_Exercise details:_ Whatever lies between the line with "You are a computer-use" and the end of the data, both included, must be copied exactly and without pictures.

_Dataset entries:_
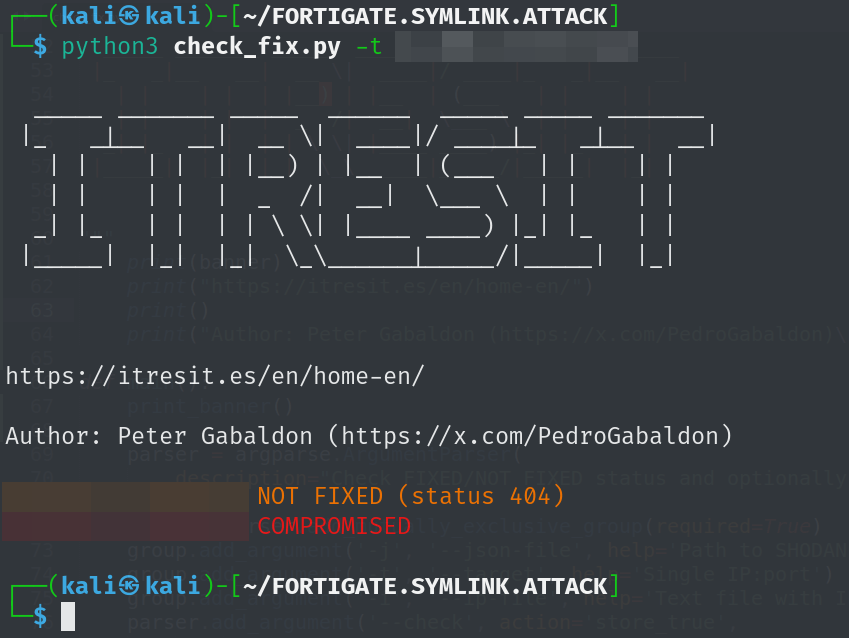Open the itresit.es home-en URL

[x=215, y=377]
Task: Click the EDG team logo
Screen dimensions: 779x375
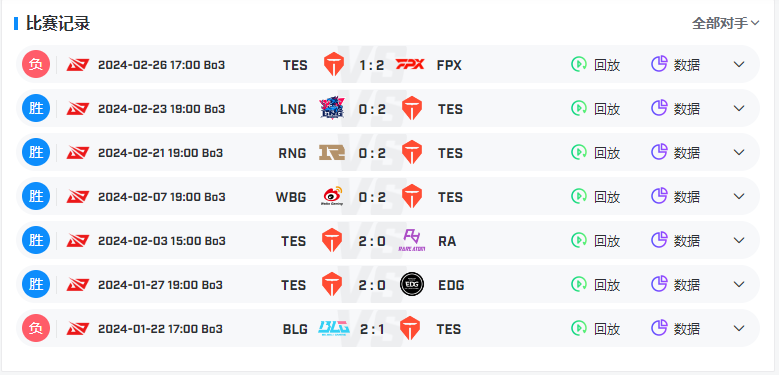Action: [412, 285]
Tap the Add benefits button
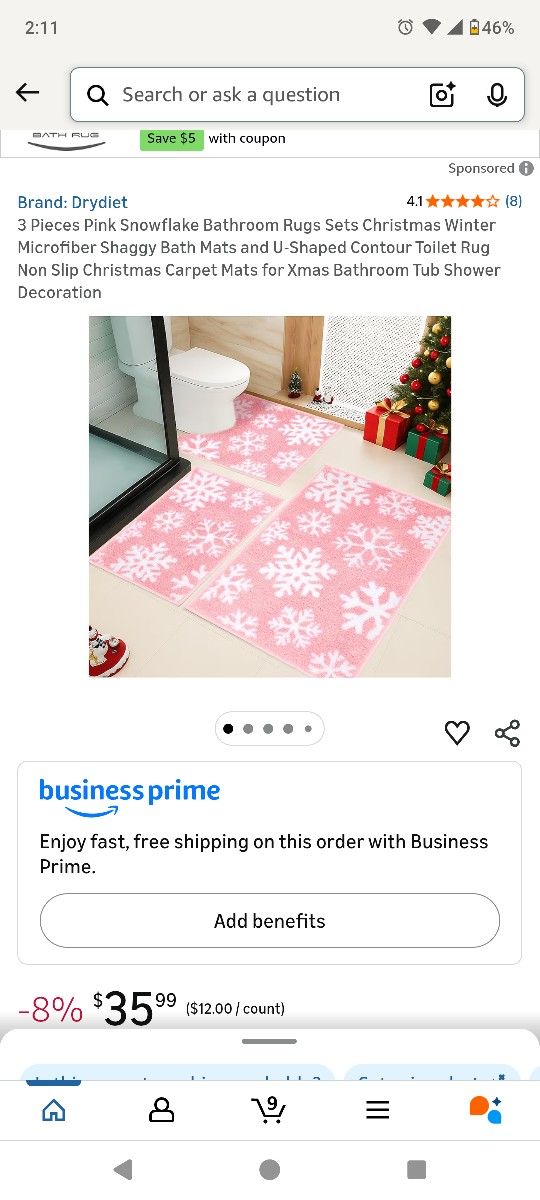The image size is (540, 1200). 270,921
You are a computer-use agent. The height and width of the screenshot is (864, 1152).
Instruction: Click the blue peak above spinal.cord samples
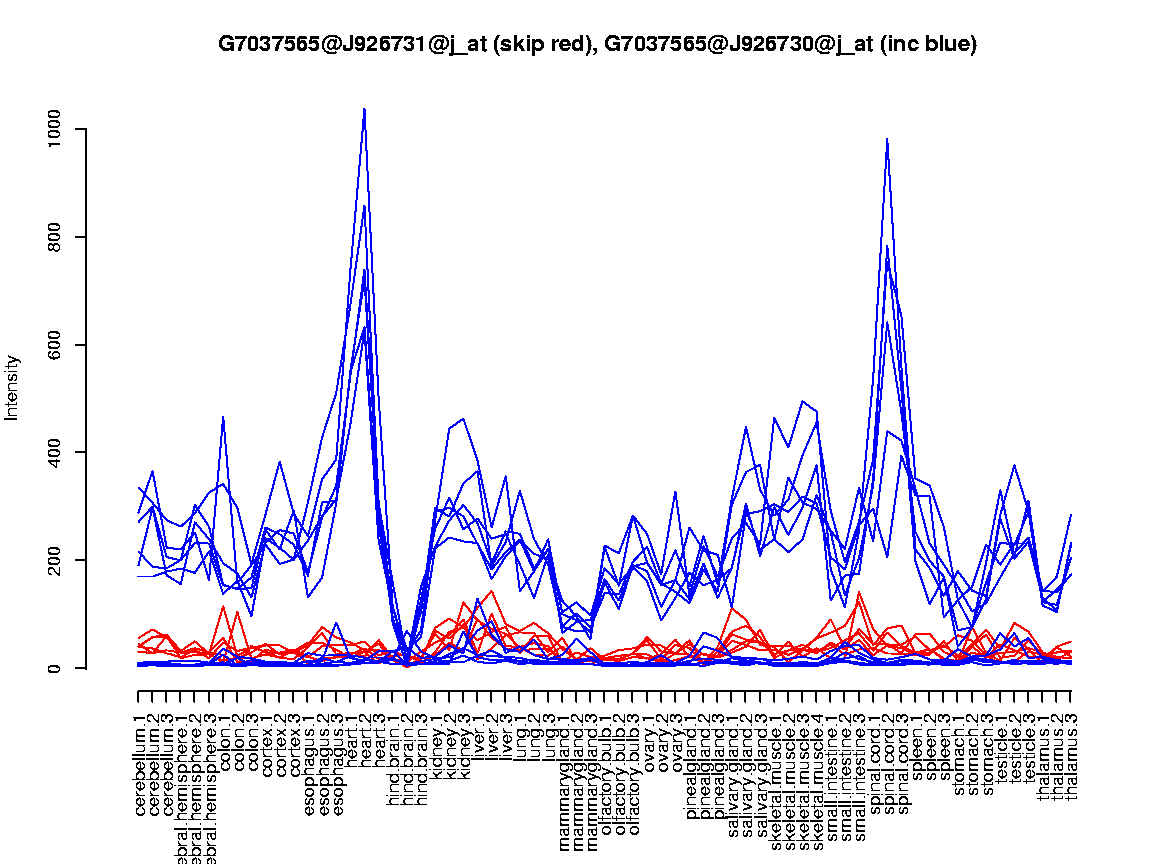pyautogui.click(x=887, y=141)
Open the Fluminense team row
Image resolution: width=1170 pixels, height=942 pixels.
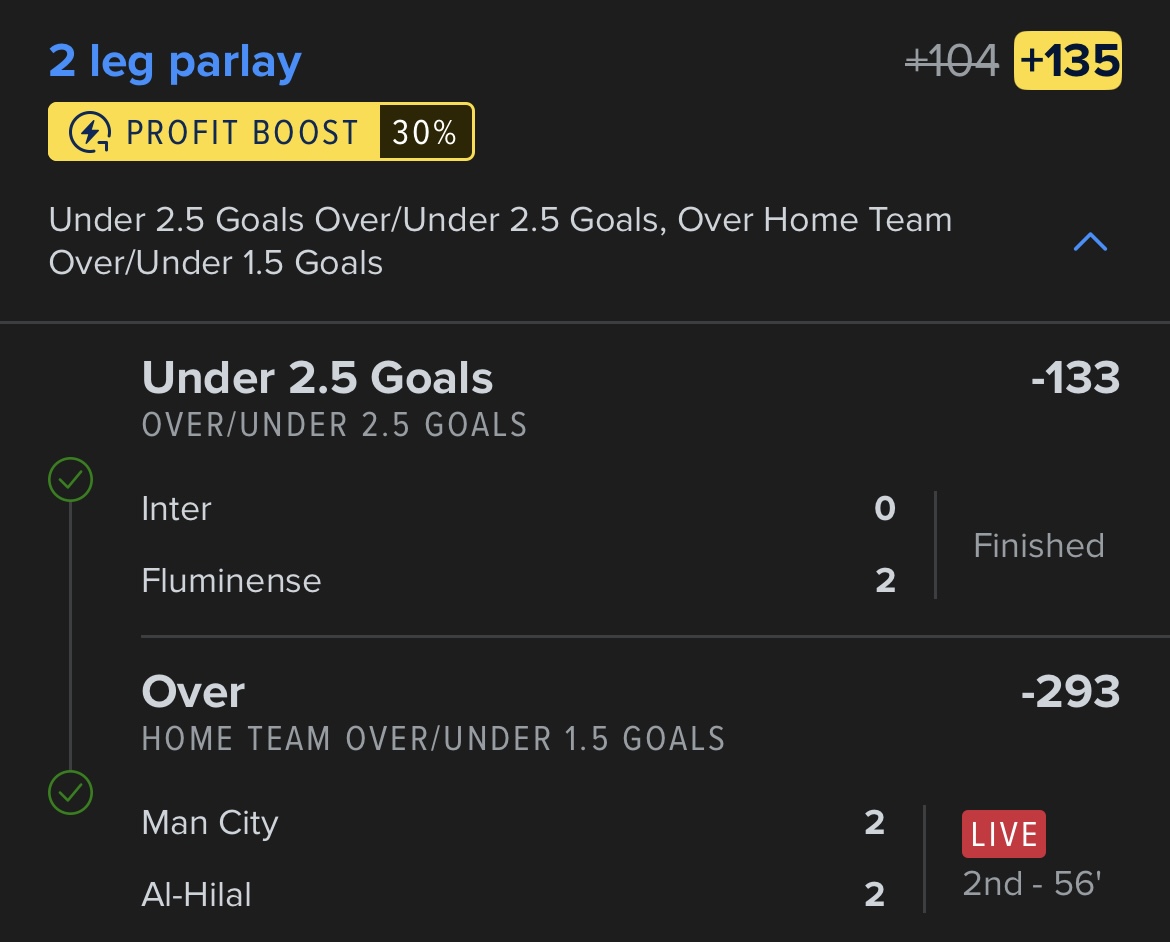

_Result:_
You are a computer-use agent. The height and width of the screenshot is (864, 1152).
Instruction: Click the blue peak above spinal.cord samples
pyautogui.click(x=887, y=141)
Open the Fluminense team row
Image resolution: width=1170 pixels, height=942 pixels.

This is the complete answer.